- _Your task_
Give back only the lines from the one containing "You are a computer-use" through the one containing "Instruction: Select the Social tab", with "Social" changed to "Settings" and nothing else altered.

- _Extracted information_
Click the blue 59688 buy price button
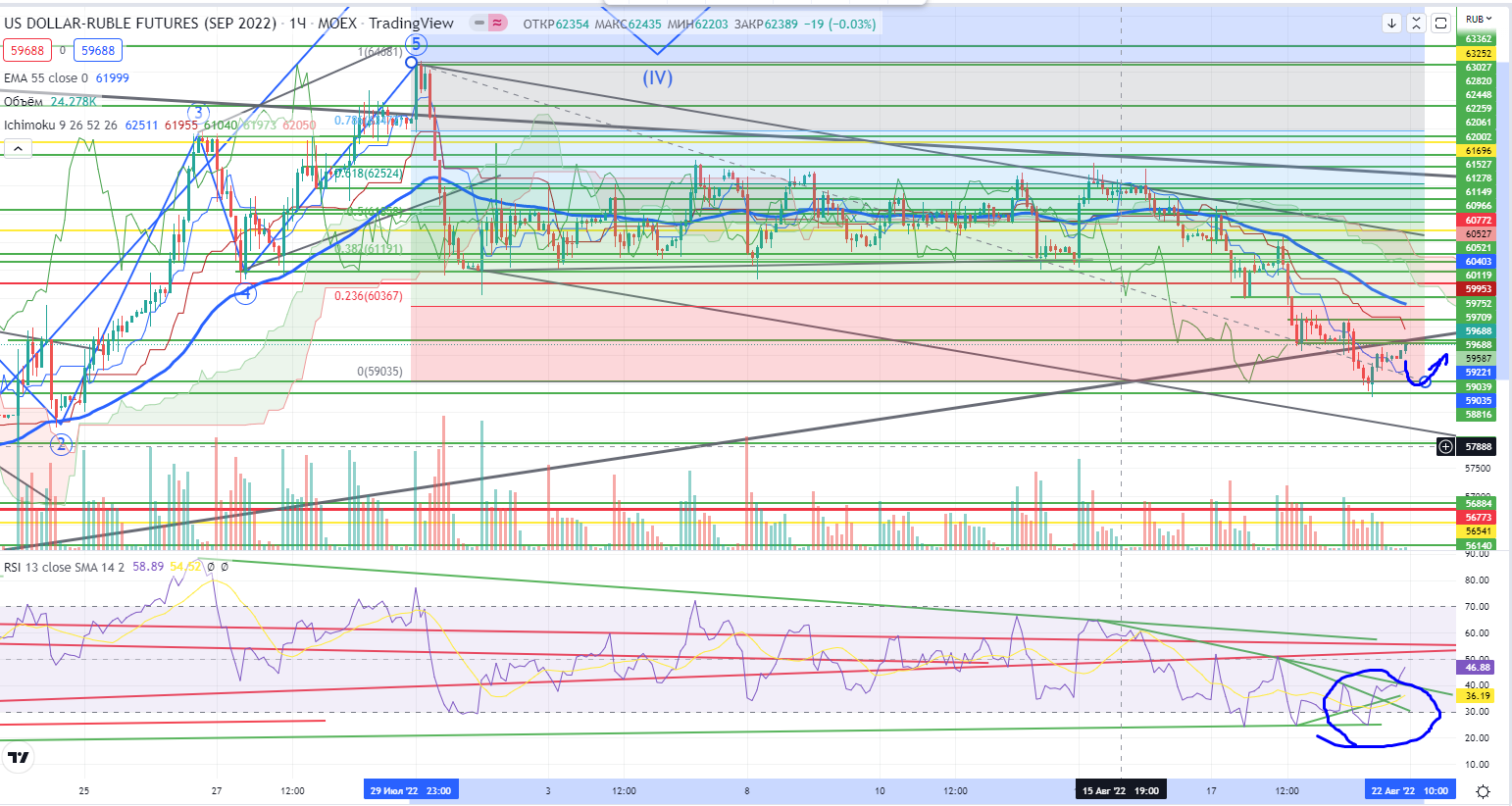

---

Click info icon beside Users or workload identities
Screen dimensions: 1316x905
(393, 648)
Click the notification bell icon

--

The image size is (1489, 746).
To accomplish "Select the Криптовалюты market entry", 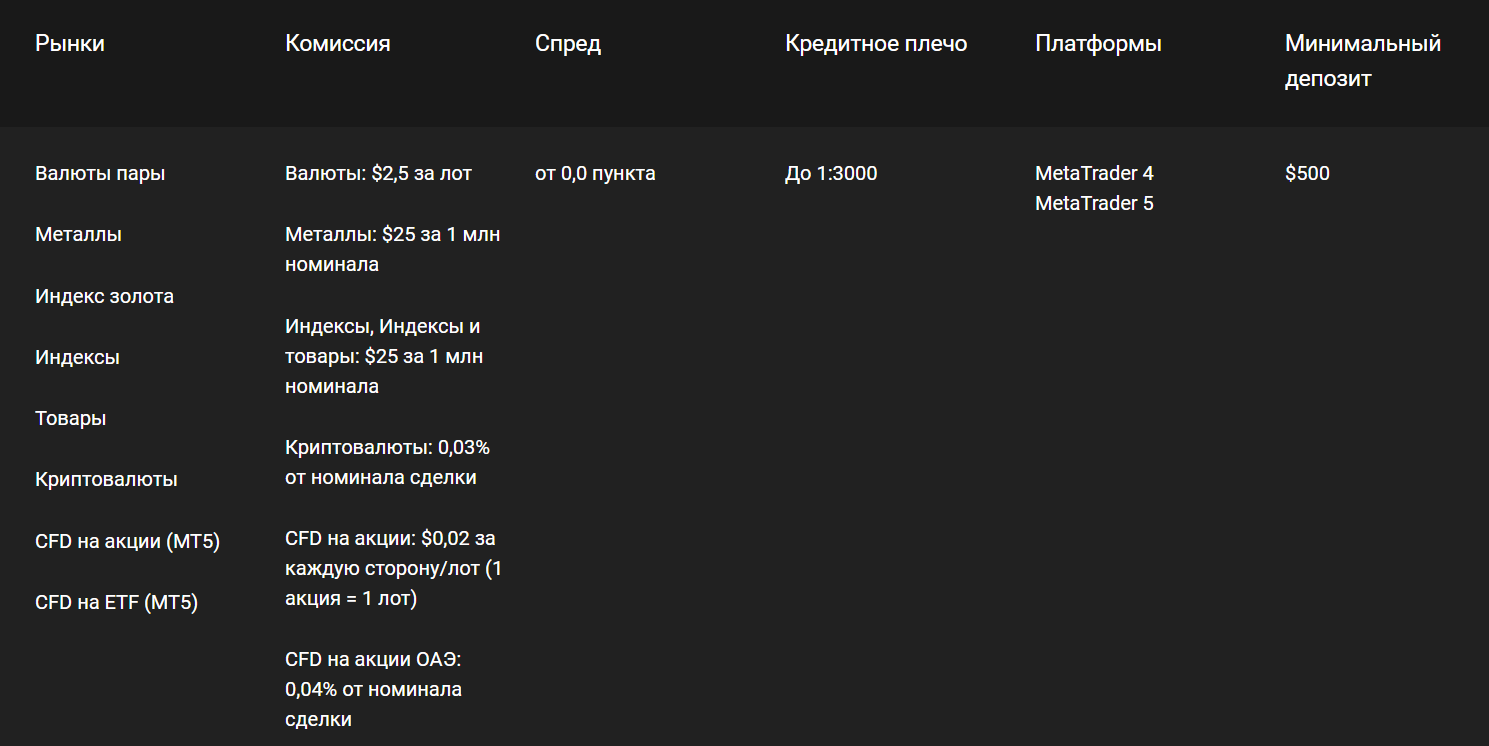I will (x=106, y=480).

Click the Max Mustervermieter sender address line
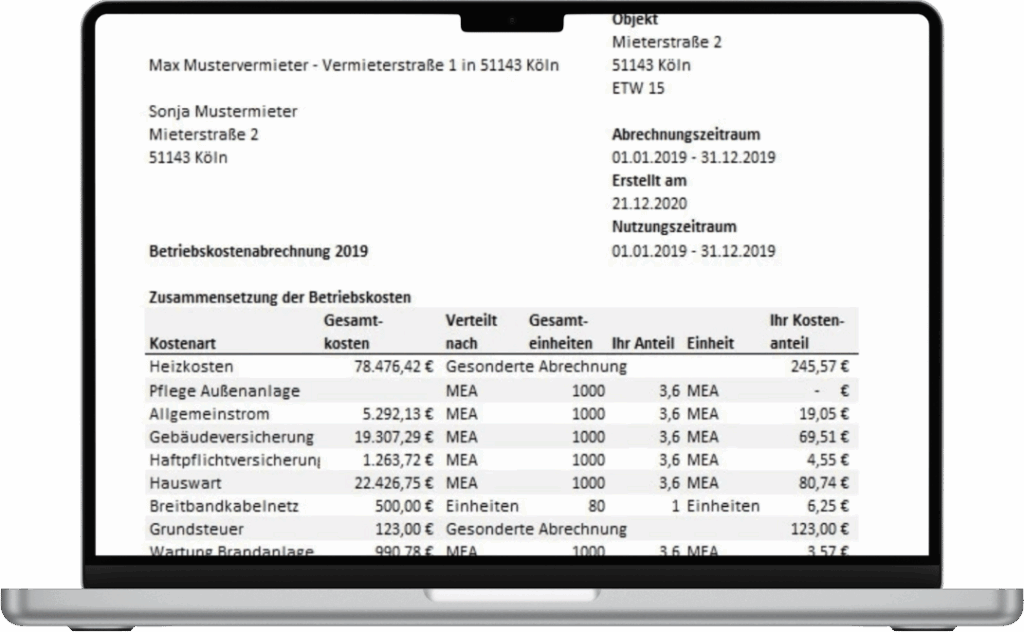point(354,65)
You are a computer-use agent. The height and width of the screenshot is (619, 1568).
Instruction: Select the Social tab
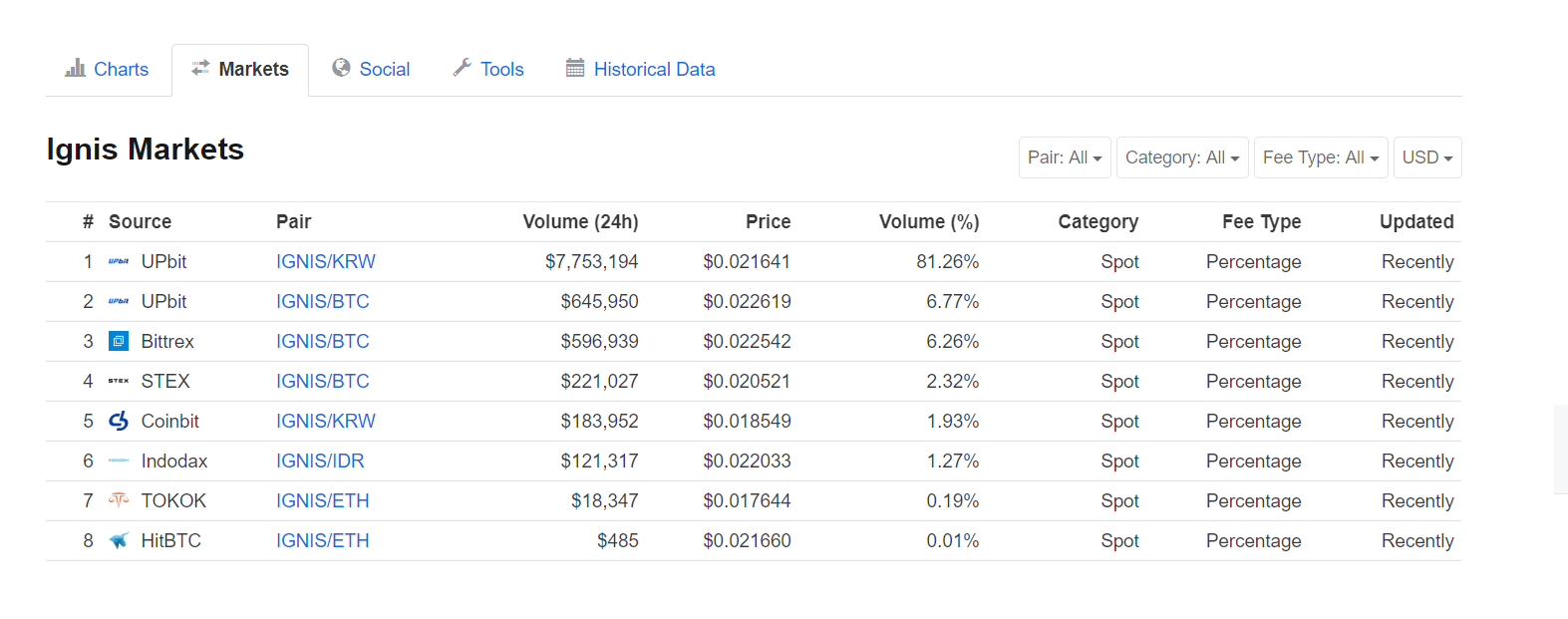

- _Result_
You are a computer-use agent. The height and width of the screenshot is (619, 1568).
Instruction: Select the Settings tab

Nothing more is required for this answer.